Exercise description
Format every line of the material below as a JSON list of strings, one string per line, leaving out blank lines.

Data
((

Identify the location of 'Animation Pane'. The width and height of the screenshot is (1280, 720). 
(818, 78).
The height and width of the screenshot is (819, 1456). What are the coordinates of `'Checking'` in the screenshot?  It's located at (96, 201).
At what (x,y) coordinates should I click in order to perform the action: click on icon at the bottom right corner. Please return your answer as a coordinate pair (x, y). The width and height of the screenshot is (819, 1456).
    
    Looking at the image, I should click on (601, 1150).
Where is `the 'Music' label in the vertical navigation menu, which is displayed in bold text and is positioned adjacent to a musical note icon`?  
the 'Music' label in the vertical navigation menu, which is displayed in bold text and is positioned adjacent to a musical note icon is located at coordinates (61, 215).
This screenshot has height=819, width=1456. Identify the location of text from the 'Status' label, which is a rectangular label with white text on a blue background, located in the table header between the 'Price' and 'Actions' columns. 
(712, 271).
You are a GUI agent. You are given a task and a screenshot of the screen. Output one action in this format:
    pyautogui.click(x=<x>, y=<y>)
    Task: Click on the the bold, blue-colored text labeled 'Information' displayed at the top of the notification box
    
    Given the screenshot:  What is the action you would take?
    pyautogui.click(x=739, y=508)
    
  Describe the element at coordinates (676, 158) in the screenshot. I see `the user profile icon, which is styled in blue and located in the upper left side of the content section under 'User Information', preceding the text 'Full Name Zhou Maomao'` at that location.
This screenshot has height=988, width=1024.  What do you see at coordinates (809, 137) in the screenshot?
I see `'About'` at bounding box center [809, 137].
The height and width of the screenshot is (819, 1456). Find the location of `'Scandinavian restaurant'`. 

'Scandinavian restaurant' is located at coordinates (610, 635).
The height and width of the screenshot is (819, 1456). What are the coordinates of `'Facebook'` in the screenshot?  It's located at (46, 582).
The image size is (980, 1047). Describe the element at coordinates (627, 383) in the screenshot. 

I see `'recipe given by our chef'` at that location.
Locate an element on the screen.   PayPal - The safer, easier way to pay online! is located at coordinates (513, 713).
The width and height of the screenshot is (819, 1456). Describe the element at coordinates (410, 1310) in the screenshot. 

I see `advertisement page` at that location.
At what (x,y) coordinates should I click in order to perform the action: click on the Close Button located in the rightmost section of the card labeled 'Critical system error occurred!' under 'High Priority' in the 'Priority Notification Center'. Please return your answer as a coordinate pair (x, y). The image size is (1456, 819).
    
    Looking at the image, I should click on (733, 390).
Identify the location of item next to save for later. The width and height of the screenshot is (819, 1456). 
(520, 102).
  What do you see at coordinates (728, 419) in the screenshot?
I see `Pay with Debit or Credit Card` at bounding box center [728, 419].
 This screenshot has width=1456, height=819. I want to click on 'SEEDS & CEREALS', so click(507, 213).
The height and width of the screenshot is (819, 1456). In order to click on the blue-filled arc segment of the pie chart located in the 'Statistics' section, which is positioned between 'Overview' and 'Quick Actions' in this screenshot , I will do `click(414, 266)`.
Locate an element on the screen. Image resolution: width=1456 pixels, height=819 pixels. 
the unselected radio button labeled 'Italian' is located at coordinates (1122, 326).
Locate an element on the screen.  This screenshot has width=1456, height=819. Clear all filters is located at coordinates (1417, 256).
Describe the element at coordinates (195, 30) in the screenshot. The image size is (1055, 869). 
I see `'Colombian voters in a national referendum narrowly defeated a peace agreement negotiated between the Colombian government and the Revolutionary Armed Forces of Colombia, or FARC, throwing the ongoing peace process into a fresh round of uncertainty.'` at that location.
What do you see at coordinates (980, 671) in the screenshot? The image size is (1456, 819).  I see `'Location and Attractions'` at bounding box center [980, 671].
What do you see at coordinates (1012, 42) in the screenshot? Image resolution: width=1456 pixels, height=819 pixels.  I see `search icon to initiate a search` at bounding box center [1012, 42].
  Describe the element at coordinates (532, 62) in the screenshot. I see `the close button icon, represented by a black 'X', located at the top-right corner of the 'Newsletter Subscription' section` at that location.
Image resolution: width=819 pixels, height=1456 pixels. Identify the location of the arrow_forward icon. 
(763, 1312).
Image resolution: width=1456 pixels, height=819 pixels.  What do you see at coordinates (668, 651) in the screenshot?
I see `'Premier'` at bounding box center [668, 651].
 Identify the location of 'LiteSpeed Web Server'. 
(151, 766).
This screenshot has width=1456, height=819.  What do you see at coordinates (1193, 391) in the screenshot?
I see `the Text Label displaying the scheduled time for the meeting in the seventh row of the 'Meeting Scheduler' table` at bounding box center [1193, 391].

))

Task output
[
  "Identify the location of 'Animation Pane'. The width and height of the screenshot is (1280, 720). ",
  "(818, 78).",
  "The height and width of the screenshot is (819, 1456). What are the coordinates of `'Checking'` in the screenshot?  It's located at (96, 201).",
  "At what (x,y) coordinates should I click in order to perform the action: click on icon at the bottom right corner. Please return your answer as a coordinate pair (x, y). The width and height of the screenshot is (819, 1456).",
  "    Looking at the image, I should click on (601, 1150).",
  "Where is `the 'Music' label in the vertical navigation menu, which is displayed in bold text and is positioned adjacent to a musical note icon`?  ",
  "the 'Music' label in the vertical navigation menu, which is displayed in bold text and is positioned adjacent to a musical note icon is located at coordinates (61, 215).",
  "This screenshot has height=819, width=1456. Identify the location of text from the 'Status' label, which is a rectangular label with white text on a blue background, located in the table header between the 'Price' and 'Actions' columns. ",
  "(712, 271).",
  "You are a GUI agent. You are given a task and a screenshot of the screen. Output one action in this format:",
  "    pyautogui.click(x=<x>, y=<y>)",
  "    Task: Click on the the bold, blue-colored text labeled 'Information' displayed at the top of the notification box",
  "    Given the screenshot:  What is the action you would take?",
  "    pyautogui.click(x=739, y=508)",
  "  Describe the element at coordinates (676, 158) in the screenshot. I see `the user profile icon, which is styled in blue and located in the upper left side of the content section under 'User Information', preceding the text 'Full Name Zhou Maomao'` at that location.",
  "This screenshot has height=988, width=1024.  What do you see at coordinates (809, 137) in the screenshot?",
  "I see `'About'` at bounding box center [809, 137].",
  "The height and width of the screenshot is (819, 1456). Find the location of `'Scandinavian restaurant'`. ",
  "'Scandinavian restaurant' is located at coordinates (610, 635).",
  "The height and width of the screenshot is (819, 1456). What are the coordinates of `'Facebook'` in the screenshot?  It's located at (46, 582).",
  "The image size is (980, 1047). Describe the element at coordinates (627, 383) in the screenshot. ",
  "I see `'recipe given by our chef'` at that location.",
  "Locate an element on the screen.   PayPal - The safer, easier way to pay online! is located at coordinates (513, 713).",
  "The width and height of the screenshot is (819, 1456). Describe the element at coordinates (410, 1310) in the screenshot. ",
  "I see `advertisement page` at that location.",
  "At what (x,y) coordinates should I click in order to perform the action: click on the Close Button located in the rightmost section of the card labeled 'Critical system error occurred!' under 'High Priority' in the 'Priority Notification Center'. Please return your answer as a coordinate pair (x, y). The image size is (1456, 819).",
  "    Looking at the image, I should click on (733, 390).",
  "Identify the location of item next to save for later. The width and height of the screenshot is (819, 1456). ",
  "(520, 102).",
  "  What do you see at coordinates (728, 419) in the screenshot?",
  "I see `Pay with Debit or Credit Card` at bounding box center [728, 419].",
  " This screenshot has width=1456, height=819. I want to click on 'SEEDS & CEREALS', so click(507, 213).",
  "The height and width of the screenshot is (819, 1456). In order to click on the blue-filled arc segment of the pie chart located in the 'Statistics' section, which is positioned between 'Overview' and 'Quick Actions' in this screenshot , I will do `click(414, 266)`.",
  "Locate an element on the screen. Image resolution: width=1456 pixels, height=819 pixels. ",
  "the unselected radio button labeled 'Italian' is located at coordinates (1122, 326).",
  "Locate an element on the screen.  This screenshot has width=1456, height=819. Clear all filters is located at coordinates (1417, 256).",
  "Describe the element at coordinates (195, 30) in the screenshot. The image size is (1055, 869). ",
  "I see `'Colombian voters in a national referendum narrowly defeated a peace agreement negotiated between the Colombian government and the Revolutionary Armed Forces of Colombia, or FARC, throwing the ongoing peace process into a fresh round of uncertainty.'` at that location.",
  "What do you see at coordinates (980, 671) in the screenshot? The image size is (1456, 819).  I see `'Location and Attractions'` at bounding box center [980, 671].",
  "What do you see at coordinates (1012, 42) in the screenshot? Image resolution: width=1456 pixels, height=819 pixels.  I see `search icon to initiate a search` at bounding box center [1012, 42].",
  "  Describe the element at coordinates (532, 62) in the screenshot. I see `the close button icon, represented by a black 'X', located at the top-right corner of the 'Newsletter Subscription' section` at that location.",
  "Image resolution: width=819 pixels, height=1456 pixels. Identify the location of the arrow_forward icon. ",
  "(763, 1312).",
  "Image resolution: width=1456 pixels, height=819 pixels.  What do you see at coordinates (668, 651) in the screenshot?",
  "I see `'Premier'` at bounding box center [668, 651].",
  " Identify the location of 'LiteSpeed Web Server'. ",
  "(151, 766).",
  "This screenshot has width=1456, height=819.  What do you see at coordinates (1193, 391) in the screenshot?",
  "I see `the Text Label displaying the scheduled time for the meeting in the seventh row of the 'Meeting Scheduler' table` at bounding box center [1193, 391]."
]